Spannungsfeld Submissionsverfahren
Wenn es um die Ausschreibung von öffentlichen Investitionsvorhaben geht, möchten alle ein möglichst grosses Stück des Auftragsvolumens. Doch nicht immer scheint die Vergabepraxis für alle nachvollziehbar. Mit dem Ziel, einen vertieften Einblick in das Vergabewesen zu geben und gleichzeitig den Ermessensspielraum aufzuzeigen, luden ZUGWEST und die Gewerbevereine Cham, Hünenberg und Rotkreuz-Risch zum 2. Fachthema-Event «Submissionsverfahren» nach Rotkreuz.
«Die anspruchsvolle Thematik des Submissionsrechtes löst immer wieder Diskussionen und Kritik aus und führt zu Spannungen zwischen Gewerbetreibenden, Unternehmern und Verwaltung», weiss Peter Hausherr, Gemeindepräsident Risch. Grund genug also, diesem Thema einen ganzen Mittag zu widmen.
In seinem kurzweiligen, mit vielen Beispielen aus der Praxis gespickten Referat zeigte Paul Baumgartner, Jurist und ehem. stellvertretender Generalsekretär der Baudirektion Kanton Zug, den über 115 Interessierten im Dorfmattsaal Rotkreuz eindrücklich auf, wie genau das Vergabewesen funktioniert – von den Grundlagen bis zum Beschwerdeverfahren.
Die Vergabegrundsätze
Bei einer Ausschreibung ist erst einmal die öffentliche Hand gefordert. Ihr obliegt es, die Ausschreibung zu definieren. Je genauer und umfassender diese ist, desto qualifizierter werden die Angebote sein. Dabei hat sie sich an die in internationalen und interkantonalen Abkommen festgehaltenen Vergabegrundsätze zu halten:
- Gleichbehandlungsgebot / Diskriminierungsverbot
- Verzicht auf Abgebotsrunden (keine Preisabsprachen)
- Wirksamer Wettbewerb
- Beachtung der Ausstandsregeln
- Beachtung der Arbeitsschutzbestimmungen und Arbeitsbedingungen
- Vertraulichkeit von Informationen
- Transparenz
- Wirtschaftliche Verwendung der öffentlichen Mittel
- Gleichbehandlung von Frau und Mann
«Dabei gibt es natürlich Kriterien wie beispielsweise die Gleichbehandlung von Frau und Mann, die nicht einfach zu prüfen sind», zeigte Paul Baumgartner auf.
Und: Ist die Ausschreibung einmal erfolgt, kann sie nicht mehr geändert werden.
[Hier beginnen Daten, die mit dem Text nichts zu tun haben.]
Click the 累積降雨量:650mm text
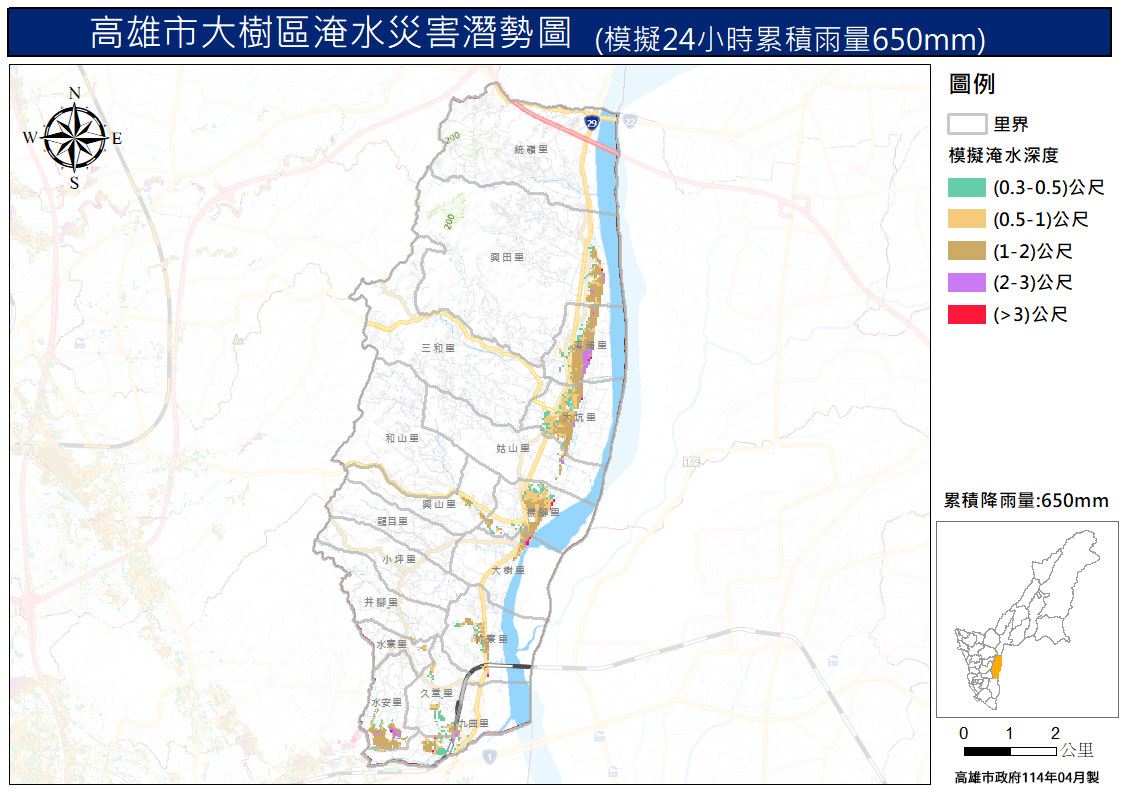Image resolution: width=1123 pixels, height=794 pixels. point(1026,501)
Findet man Mängel oder zeichnet es sich ab, dass der Auftrag mit dem vorgegebenen Kreditrahmen nicht realisierbar ist, bleibt nur der Abbruch des Verfahrens.
Die Zuschlagkriterien
Sind die Angebote einmal eingereicht, wird ausgewählt. Grundsätzlich geht es dabei um die Ermittlung des wirtschaftlich günstigsten Angebotes, wobei das nicht immer das billigste sein muss.
«Die Kosten können zwischen 25 bis 80 Prozent, bei einfachen Projekten 100 Prozent ausmachen, je nachdem, wie komplex ein Vorhaben ist», legte der Jurist dar. Weitere Kriterien, die über den Zuschlag entscheiden, können sein:
- Liefertermin
- niedrige Betriebs- und Unterhaltskosten
- einfache, funktionelle, bedienungsfreundliche und personalarme Bedienung einer Anlage
- Wirtschaftlichkeit des Konzepts
- Qualität der Materialien, technische Qualität
- Kreativität des Projektes / Lösungsvorschlags
- Aufgabenanalyse (bei Ingenieurleistung)
- Projektbezogene Qualitätssicherung
- Ökologische Anforderungen an Material / Ausführung
Wichtig ist, dass die Gewichtung der Zuschlagskriterien bereits aus der Ausschreibung ersichtlich sei, damit jeder die Vergabe nachvollziehen kann.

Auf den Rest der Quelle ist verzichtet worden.